#### What is needed
Please set down, word for word, the line that contains "The height and" and every line after it to the end of the entries below, omitting the pictures.

BEGIN

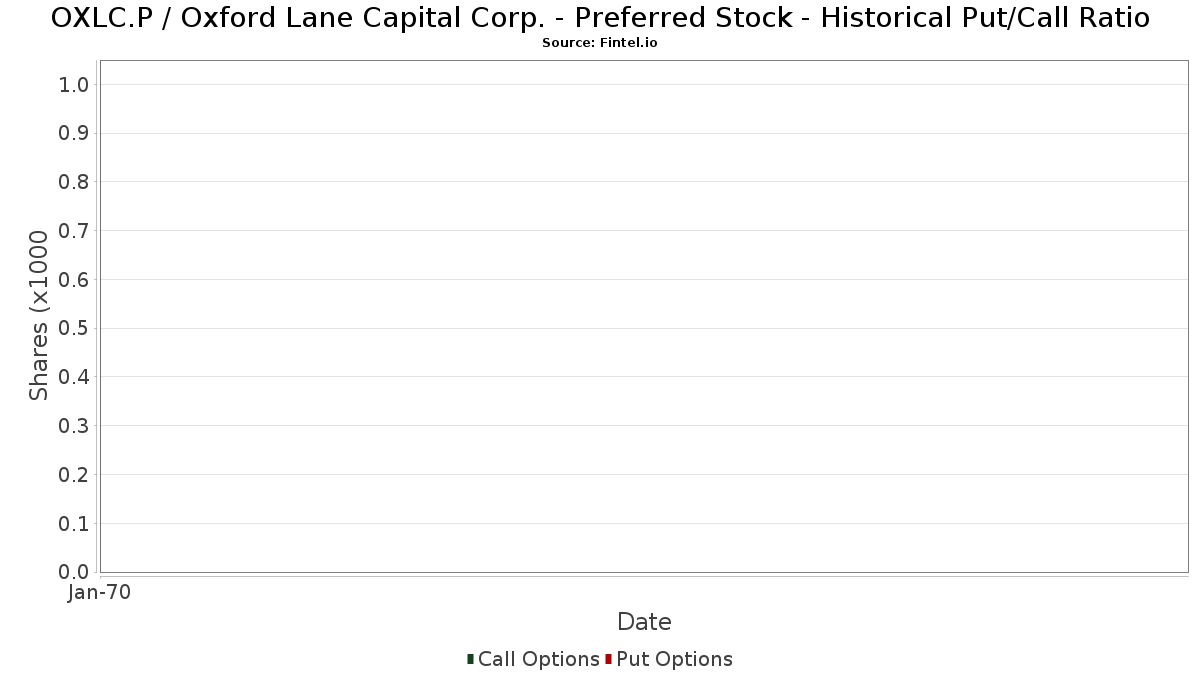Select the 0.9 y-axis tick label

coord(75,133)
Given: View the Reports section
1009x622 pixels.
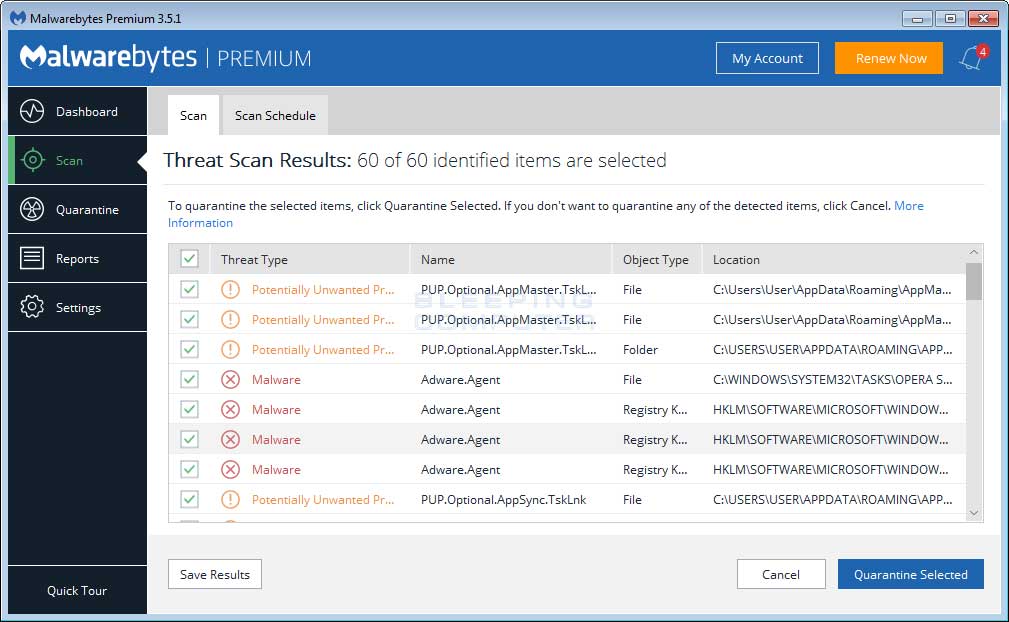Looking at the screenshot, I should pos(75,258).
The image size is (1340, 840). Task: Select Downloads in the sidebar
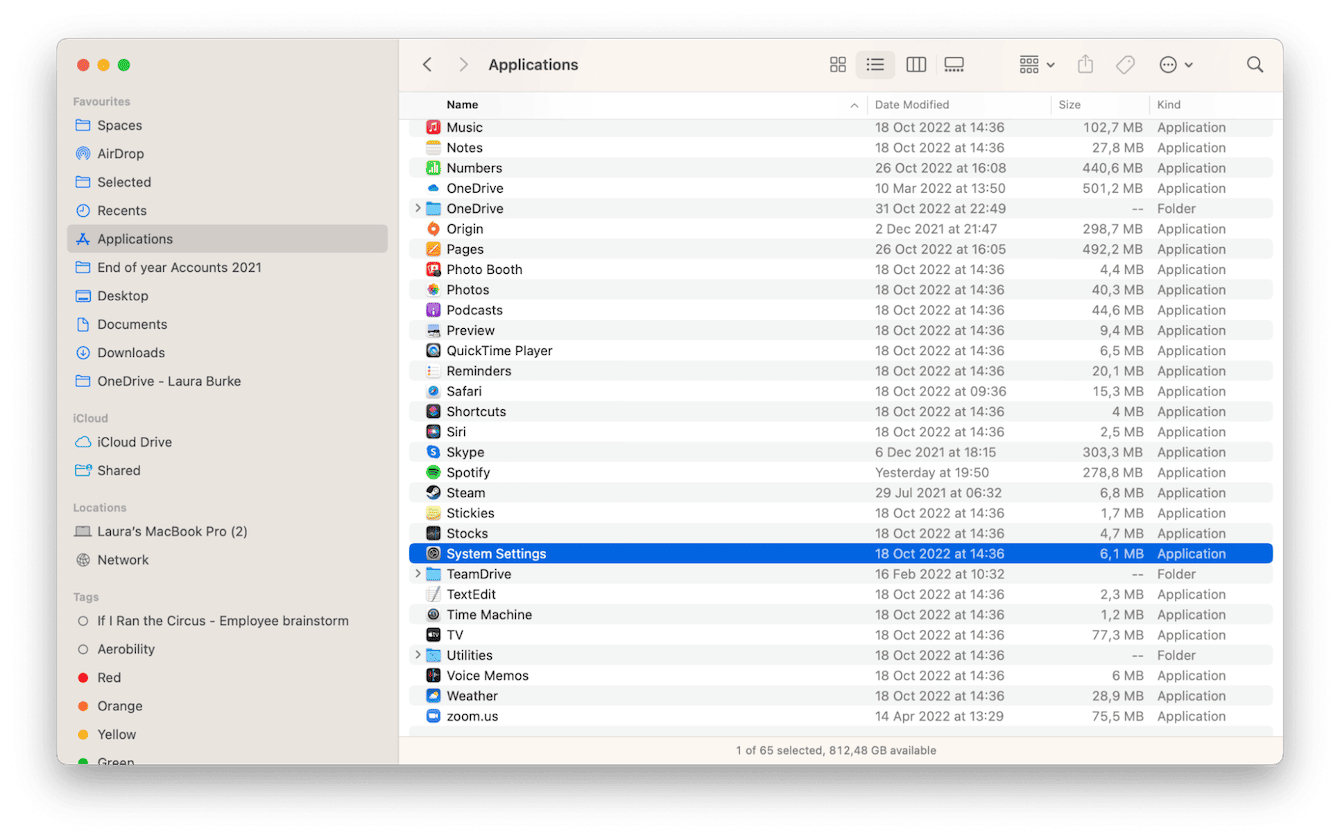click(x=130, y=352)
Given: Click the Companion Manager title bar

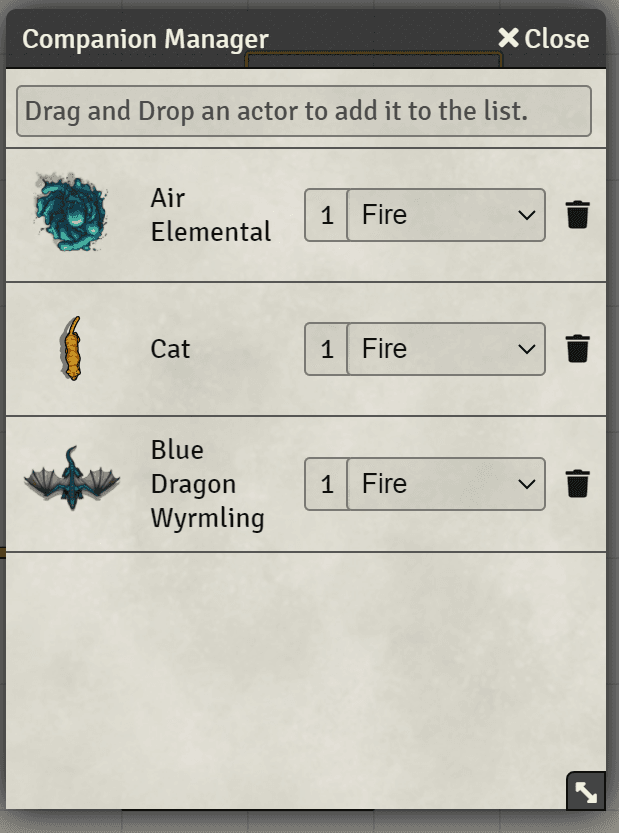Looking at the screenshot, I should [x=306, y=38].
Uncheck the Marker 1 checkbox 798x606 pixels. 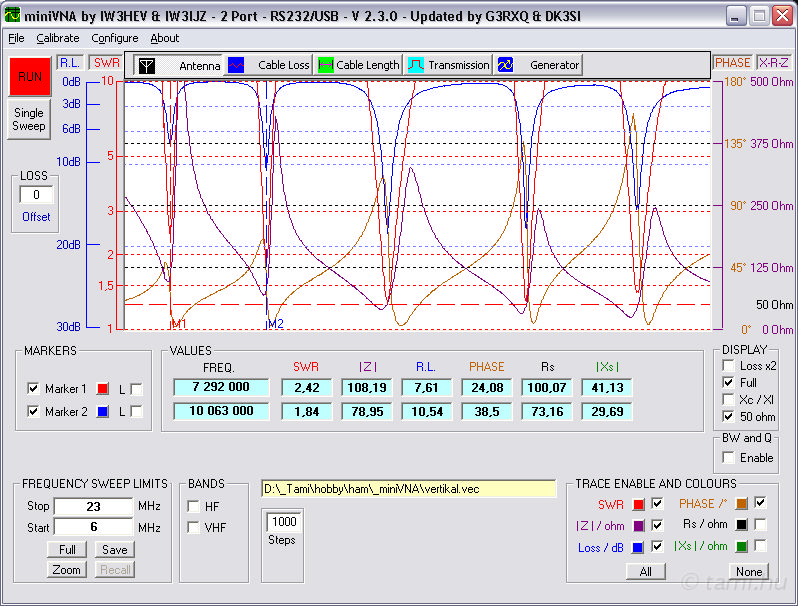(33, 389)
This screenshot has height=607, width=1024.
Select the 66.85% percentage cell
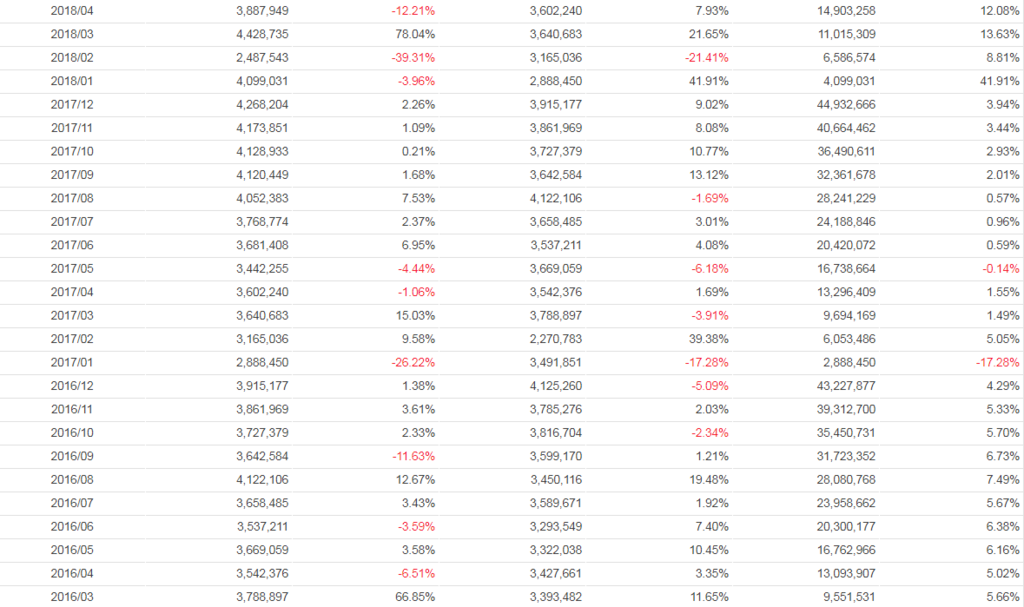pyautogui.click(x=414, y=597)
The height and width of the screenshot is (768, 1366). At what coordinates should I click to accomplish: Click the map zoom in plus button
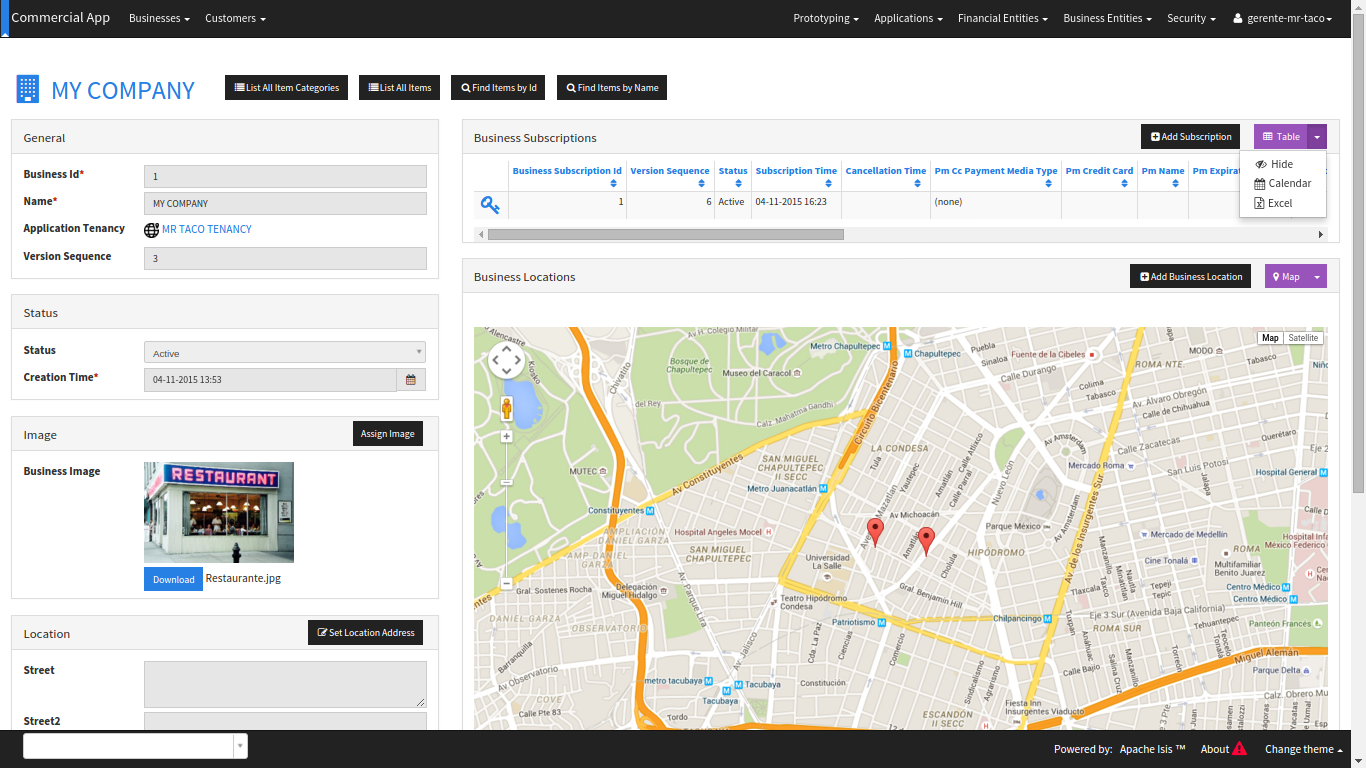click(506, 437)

END

#### Answer box
The height and width of the screenshot is (768, 1366). At what coordinates should I click to accomplish: Click the map zoom in plus button
click(506, 437)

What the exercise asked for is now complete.